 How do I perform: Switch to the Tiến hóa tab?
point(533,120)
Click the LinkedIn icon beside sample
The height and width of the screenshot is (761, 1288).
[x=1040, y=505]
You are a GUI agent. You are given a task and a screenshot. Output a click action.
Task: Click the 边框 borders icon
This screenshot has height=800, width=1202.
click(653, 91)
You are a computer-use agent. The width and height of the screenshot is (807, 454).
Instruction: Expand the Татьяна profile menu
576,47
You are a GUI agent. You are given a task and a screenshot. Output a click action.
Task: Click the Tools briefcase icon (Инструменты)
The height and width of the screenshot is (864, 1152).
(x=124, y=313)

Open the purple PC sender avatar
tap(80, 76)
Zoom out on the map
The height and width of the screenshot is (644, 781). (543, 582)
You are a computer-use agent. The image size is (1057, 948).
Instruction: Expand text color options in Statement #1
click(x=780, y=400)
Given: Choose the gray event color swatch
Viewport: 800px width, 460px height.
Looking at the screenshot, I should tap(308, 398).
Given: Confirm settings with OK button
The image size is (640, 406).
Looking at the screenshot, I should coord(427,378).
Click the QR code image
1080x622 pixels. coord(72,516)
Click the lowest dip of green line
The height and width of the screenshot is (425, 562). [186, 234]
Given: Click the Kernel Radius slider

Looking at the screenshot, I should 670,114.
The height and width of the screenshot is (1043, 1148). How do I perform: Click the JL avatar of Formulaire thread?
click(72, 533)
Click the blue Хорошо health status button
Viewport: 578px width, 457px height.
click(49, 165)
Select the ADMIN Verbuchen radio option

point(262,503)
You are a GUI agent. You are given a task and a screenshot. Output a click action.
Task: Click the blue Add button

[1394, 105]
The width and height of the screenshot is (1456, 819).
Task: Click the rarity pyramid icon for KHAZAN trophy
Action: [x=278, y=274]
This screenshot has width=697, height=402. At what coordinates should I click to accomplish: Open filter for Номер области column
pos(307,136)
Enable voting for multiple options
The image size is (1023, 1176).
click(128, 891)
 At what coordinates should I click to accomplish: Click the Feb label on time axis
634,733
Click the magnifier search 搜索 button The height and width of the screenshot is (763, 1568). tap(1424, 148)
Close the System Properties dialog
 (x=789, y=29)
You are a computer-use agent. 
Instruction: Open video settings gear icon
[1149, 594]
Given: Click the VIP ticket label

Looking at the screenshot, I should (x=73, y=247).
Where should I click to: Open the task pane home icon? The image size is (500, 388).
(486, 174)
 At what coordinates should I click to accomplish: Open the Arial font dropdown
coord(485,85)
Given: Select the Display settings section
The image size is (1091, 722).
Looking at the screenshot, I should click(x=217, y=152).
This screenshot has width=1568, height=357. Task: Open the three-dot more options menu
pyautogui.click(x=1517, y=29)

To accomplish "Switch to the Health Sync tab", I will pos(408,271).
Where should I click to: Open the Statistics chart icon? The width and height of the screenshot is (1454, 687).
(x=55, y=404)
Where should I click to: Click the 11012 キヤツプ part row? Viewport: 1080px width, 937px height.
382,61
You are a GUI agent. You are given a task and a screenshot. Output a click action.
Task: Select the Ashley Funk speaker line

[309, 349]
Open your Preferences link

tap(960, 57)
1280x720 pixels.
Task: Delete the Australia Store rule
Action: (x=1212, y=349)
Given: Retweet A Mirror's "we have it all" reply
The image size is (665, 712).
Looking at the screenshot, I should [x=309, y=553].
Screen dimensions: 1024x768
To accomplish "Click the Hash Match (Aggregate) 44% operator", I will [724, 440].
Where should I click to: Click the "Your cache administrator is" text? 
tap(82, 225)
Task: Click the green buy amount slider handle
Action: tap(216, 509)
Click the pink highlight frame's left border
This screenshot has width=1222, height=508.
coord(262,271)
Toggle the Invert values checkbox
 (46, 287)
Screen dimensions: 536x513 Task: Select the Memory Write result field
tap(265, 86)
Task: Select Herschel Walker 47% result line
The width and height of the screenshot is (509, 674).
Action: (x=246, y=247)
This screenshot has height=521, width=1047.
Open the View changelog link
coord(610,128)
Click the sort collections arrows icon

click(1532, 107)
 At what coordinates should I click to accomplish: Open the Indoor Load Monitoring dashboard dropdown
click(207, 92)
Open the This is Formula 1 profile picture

REQUIREMENT » For the word "will", count the lines of the records above that hold it and state only that count.

ANSWER FOR THE TASK » 2